Brano del documento —
+++++

Amleto di Scampia
Questo è un elogio della farsa. Della parodia che trasforma un classico in una scarica di elettricità, in un pezzo di vita mescolata al teatro che ci fa ridere di nient’altro che dello schifo che ci circonda (e di noi stessi). Ci vuole arte, molta arte, oggi, a non banalizzare la risata, a non scadere nella battuta sessista, bullista, pregiudiziosa, mirante ad abbattere l’altro, magari il diverso, cingendosi con i fili spinati dell’identità, di una normalità sempre più difensiva, sempre più facilmente, trivialmente televisiva. Occorre grande senso di osservazione, di autoanalisi, di autoironia. Ci vuole forse una grande tradizione alle spalle, non importa se direttamente attinta o solo respirata nell’aria. Deve essere soprattutto coltivata per strade eretiche, perché per uscire dal coro italiota troppo facilmente ridanciano è necessaria un’appartenenza distante.
Parlo della napoletana Punta Corsara e del suo Hamlet Travestie, spettacolo che sta mietendo risate sui palcoscenici di tutta Italia, dal Franco Parenti di Milano al teatro India di Roma, all’Itc di San Lazzaro presso Bologna. Amleto vive in una famiglia di Casoria, di Scampia o di qualche altra periferia sotto il Vesuvio, magari quella centrale dei quartieri spagnoli. Avvolto in una coperta fatta visibilmente a mano dalla nonna, non ne vuole più sapere di lavorare con la famiglia, al banchetto di verdure, di faticare per ripagare il debito contratto con uno strozzino, Don Gennaro, dal padre morto e dagli altri, con quell’idea stupida del bar a Casoria, dove tutti dovevano accorrere a prendere l’aperitivo, e invece… E non ne vuole sapere della sua Ornella, incinta. E, addirittura, non vuole più sentire gli amati neomelodici e appalla tutti con canzoni inglesi, come “Where Do You Go to (My Lovely)” di Peter Sarstedt, a tutto volume. E, dato devastante per parenti e affini, ha iniziato a leggere i libri, a perdersi nei libri... E ripete, come soffocato da un’aria viziata: “Accussì tanta famiglia e accussì poco simili…”.

+++++

Cosa fare — Riporta alla lettera dal testo su Amleto di Scampia il tratto che comincia con le parole "Amleto di Scampia" e termina con "necessaria un’appartenenza distante.".

+++++

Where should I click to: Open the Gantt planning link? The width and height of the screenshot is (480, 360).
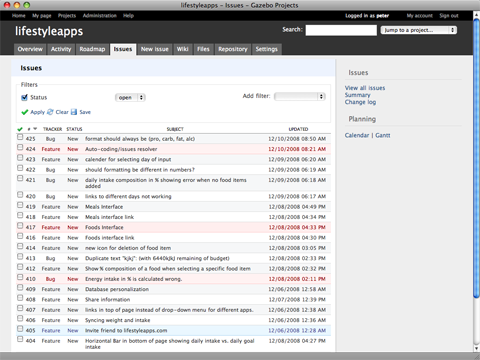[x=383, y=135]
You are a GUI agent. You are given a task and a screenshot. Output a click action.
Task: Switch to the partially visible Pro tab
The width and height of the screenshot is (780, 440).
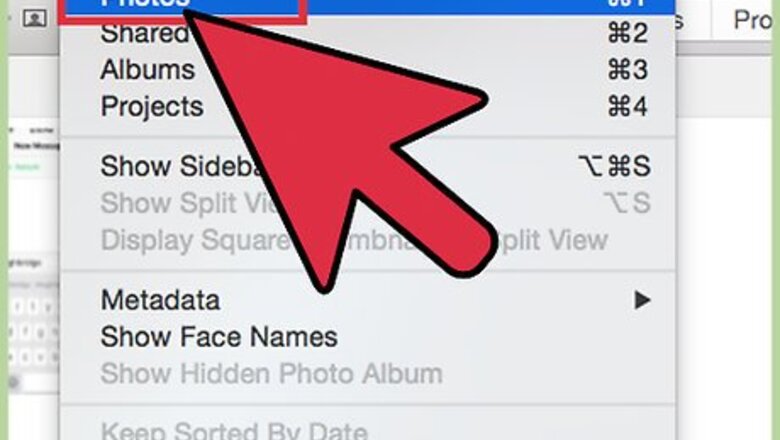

+++++

Risultato dell'esercizio —
Amleto di Scampia
Questo è un elogio della farsa. Della parodia che trasforma un classico in una scarica di elettricità, in un pezzo di vita mescolata al teatro che ci fa ridere di nient’altro che dello schifo che ci circonda (e di noi stessi). Ci vuole arte, molta arte, oggi, a non banalizzare la risata, a non scadere nella battuta sessista, bullista, pregiudiziosa, mirante ad abbattere l’altro, magari il diverso, cingendosi con i fili spinati dell’identità, di una normalità sempre più difensiva, sempre più facilmente, trivialmente televisiva. Occorre grande senso di osservazione, di autoanalisi, di autoironia. Ci vuole forse una grande tradizione alle spalle, non importa se direttamente attinta o solo respirata nell’aria. Deve essere soprattutto coltivata per strade eretiche, perché per uscire dal coro italiota troppo facilmente ridanciano è necessaria un’appartenenza distante.